■ Source document:
Next, we define the actor that will take multiple ticker requests, dispatch each to a tickerActor, and wait for them all to come back. This is the gatheringActor. Again this uses mutual recursion, here we start in the waiting state until the application asks for tickers. We then get the address of the tickerActor instances responsible for getting that data (the ActorRef will just be the ticker name), creating a new actor if we don’t already have one for that ticker. The gatheringActor then changes state to gettingData, which starts off knowing how many sets of ticker data it is awaiting. Every time it gets some it decreases this value, when it’s waiting for no more it draws the ticker data onto the WinForms chart.

let gatheringActor (tickerPanel : Panel) (sw : Stopwatch) (system : ActorSystem) (mailbox : Actor<_>) = 
     let rec waiting (existingActorRefs : IActorRef Set) = 
           actor { 
               let! message = mailbox.Receive()
               match message with
               | GetData d -> 
                   sw.Restart()
                   let existingNames = existingActorRefs |> Set.map (fun (x : IActorRef) -> x.Path.Name)
                   let newActors = existingNames |> Set.difference (Set.ofArray d)

                   let newActorRefs = 
                       [ for item in newActors do
                             yield spawn system (item.ToString()) (tickerActor (item.ToString())) ]

                   let combinedActorRefs = existingActorRefs |> Set.union (Set.ofList newActorRefs)
                   let tell = fun dataActorRef -> dataActorRef <! (GetDataBetweenDates(new DateTime(2014, 01, 01), new DateTime(2015, 01, 01)))
                   Set.map tell combinedActorRefs |> ignore
                   return! gettingData (Set.count combinedActorRefs) combinedActorRefs []
               | _ -> return! waiting (existingActorRefs)

■ Activity A:
According to the text on the gatheringActor, in which state does the actor start before the application asks for tickers?
■ Activity B:
Write the next part of the gatheringActor text, picking up right after its last line.

■ Screenshot grounding data:
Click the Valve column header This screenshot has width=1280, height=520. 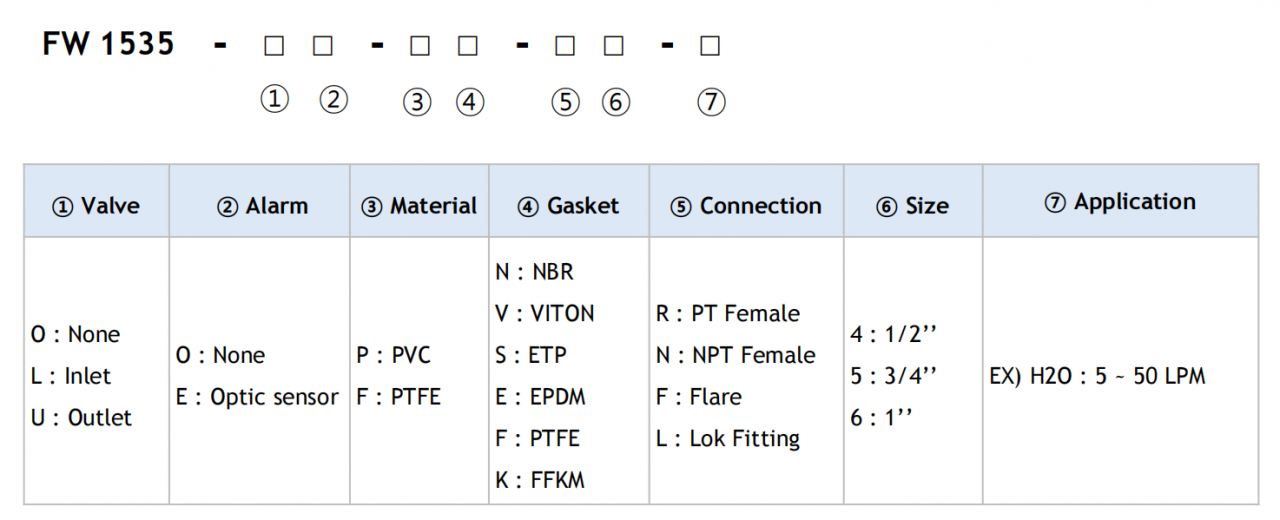point(96,206)
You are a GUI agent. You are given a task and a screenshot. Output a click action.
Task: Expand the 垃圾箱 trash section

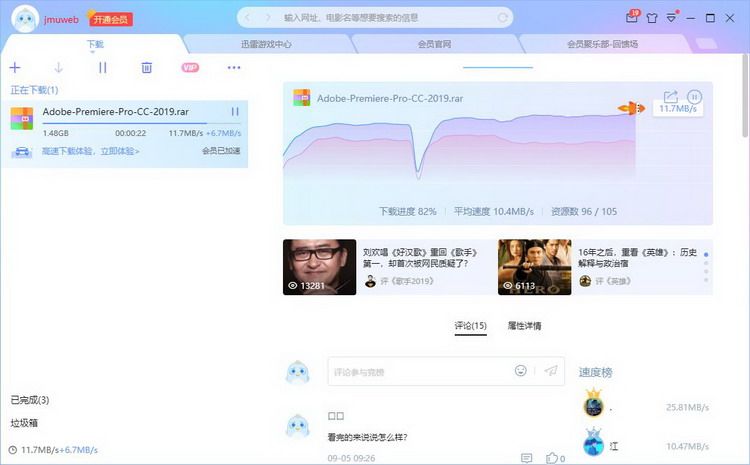pos(24,423)
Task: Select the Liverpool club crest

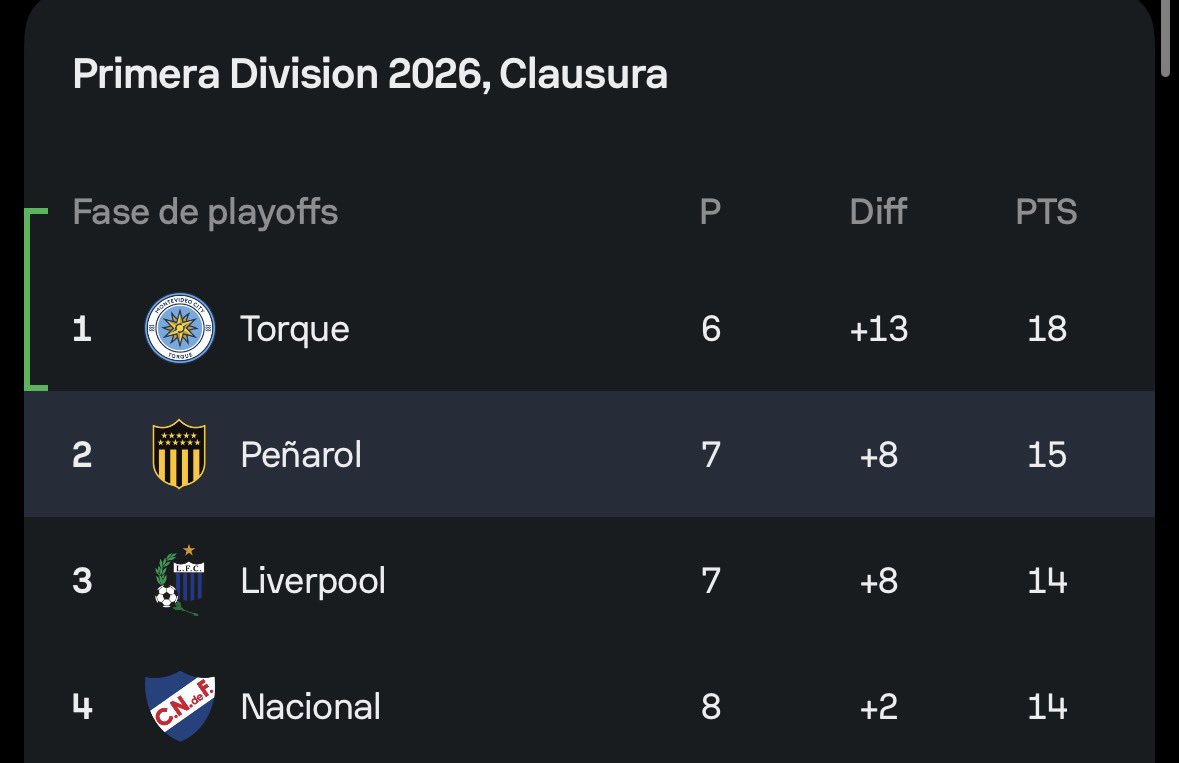Action: (x=180, y=580)
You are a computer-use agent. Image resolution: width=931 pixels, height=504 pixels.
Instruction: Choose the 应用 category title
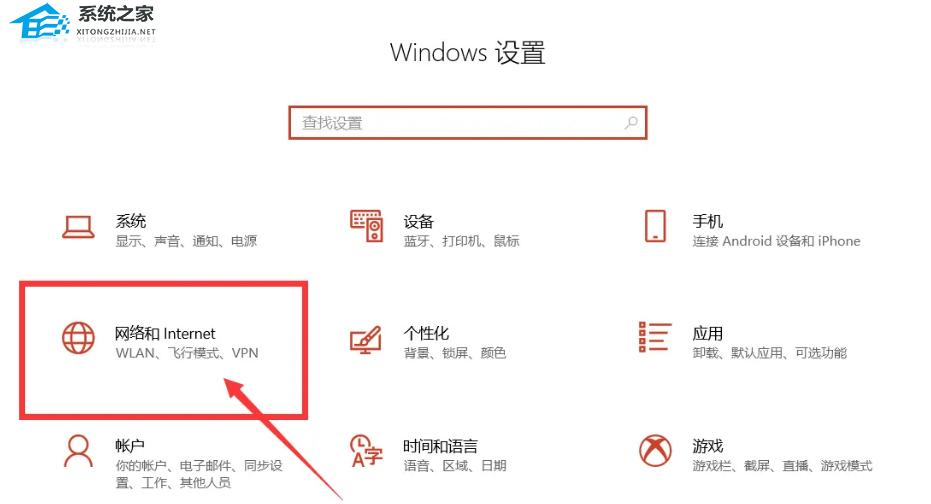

■ Expected output A:
It starts in the waiting state.

■ Expected output B:
           }

       and gettingData (numberOfResultsToSee : int) (existingActorRefs : IActorRef Set) (soFar : (string * Stocks.Row list) list) = 
           actor { 
               let! message = mailbox.Receive()
               match message with
               | StockData(tickerName, data) when numberOfResultsToSee = 1 -> 
                   let finalData = ((tickerName, data) :: soFar)
                   createCharts tickerPanel finalData
                   sw.Stop()
                   MessageBox.Show(sprintf "Retrieved data in %d ms" sw.ElapsedMilliseconds) |> ignore
                   return! waiting existingActorRefs
               | StockData(tickerName, data) -> return! gettingData (numberOfResultsToSee - 1) existingActorRefs ((tickerName, data) :: soFar)
               | _ -> return! waiting existingActorRefs
           }

       waiting (Set.empty)

Finally, we create our actor system when initialising our Windows Form. Note that we need a bit of hocon that makes things play nicely with the UI thread.

let sw = new System.Diagnostics.Stopwatch()
let gatheringActor = spawn system "counters" (MyActors.gatheringActor tickerPanel sw system)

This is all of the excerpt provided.